Chiquitunga será beata el 23 de junio

Escrito por el marzo 7, 2018

El Papa ha autorizado el milagro atribuido a la intercesión de la Venerable Chiquitunga. Pronto será promulgado el decrteto de su beatificación, pero lo que ya sabemos es que ella será oficialmente beata el próximo 23 de junio en la Santa Misa a celebrarse en el estadio Gral. Pablo Rojas, en Asunción.

Este 7 de marzo el Papa abrobó la promulgación  de los decretos concernientes a a los milagros atribuidos a varios beatos y venerables, entre ellos, los beatos, el Papa Pablo VI y obispo y mártir Mons. Oscar Romero.

Una comisión médica de la Santa Sede ya dio su visto bueno sobre una curación inexplicable para la ciencia, que se habría producido por su intercesión. Si todo prospera, sería el segundo paraguayo en los altares luego de san Roque González de Santa Cruz y la primera mujer paraguaya, las predilectas del Papa Francisco, en ser beatificada.
La comisión médica de la Santa Sede confirmó que no se puede explicar la curación en 2002 del bebé Ángel Ramón, quien tras su nacimiento estuvo veinte minutos sin signos vitales, y tras el pedido a Chiquitunga, se recuperó.

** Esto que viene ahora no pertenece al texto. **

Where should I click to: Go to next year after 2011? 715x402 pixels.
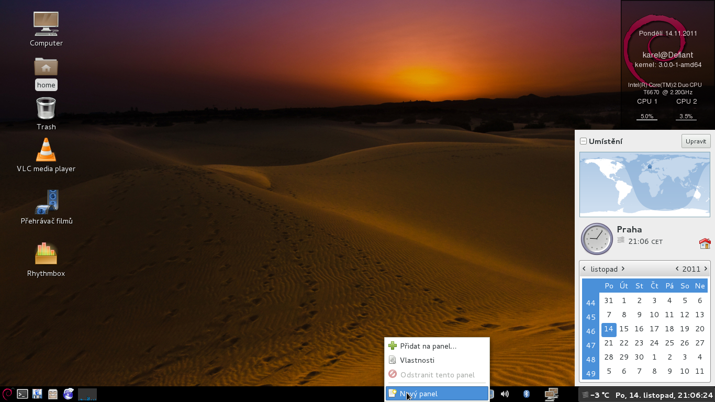706,269
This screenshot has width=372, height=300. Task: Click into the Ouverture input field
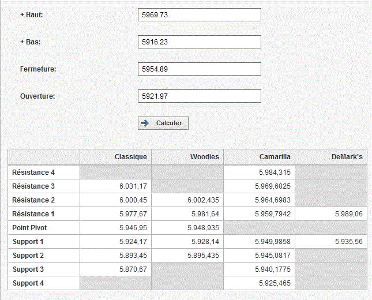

El niño, 15 años después, lleva una vida normal, y no tuvo secuelas del episodio. Aún resta el dictamen de la congregación para la Causa de los Santos con la nota teológica y la aprobación final del Papa para que se pueda llamar a una ceremonia de beatificación pero vibra en las redes sociales la emoción por el posible desenlace. Con beatificación o sin ella, es rotunda la admiración de la Iglesia paraguaya por su hija Chiquitunga.

Chiquitunga, una vida plena en el apostolado laical.

Nacida en Villarrica en 1925, María Felicia se volcó de lleno a la Acción Católica desde su adolescencia. Se entregaba a Dios acompañando niños en la catequesis, jóvenes trabajadores y universitarios, pobres, enfermos y ancianos.
 Su sed de entrega era indescriptible, aún para alguien, como ella, con un dominio de la palabra digno de las mejores poetisas: “No sabría explicarle la ansiedad, el deseo intenso de trabajar exclusivamente, entregada en cuerpo y alma por causa de Cristo, al apostolado; sed, verdaderamente sed, tengo de una inmolación más efectiva”. “Ser apóstoles, Señor, que hermoso sueño”, escribió.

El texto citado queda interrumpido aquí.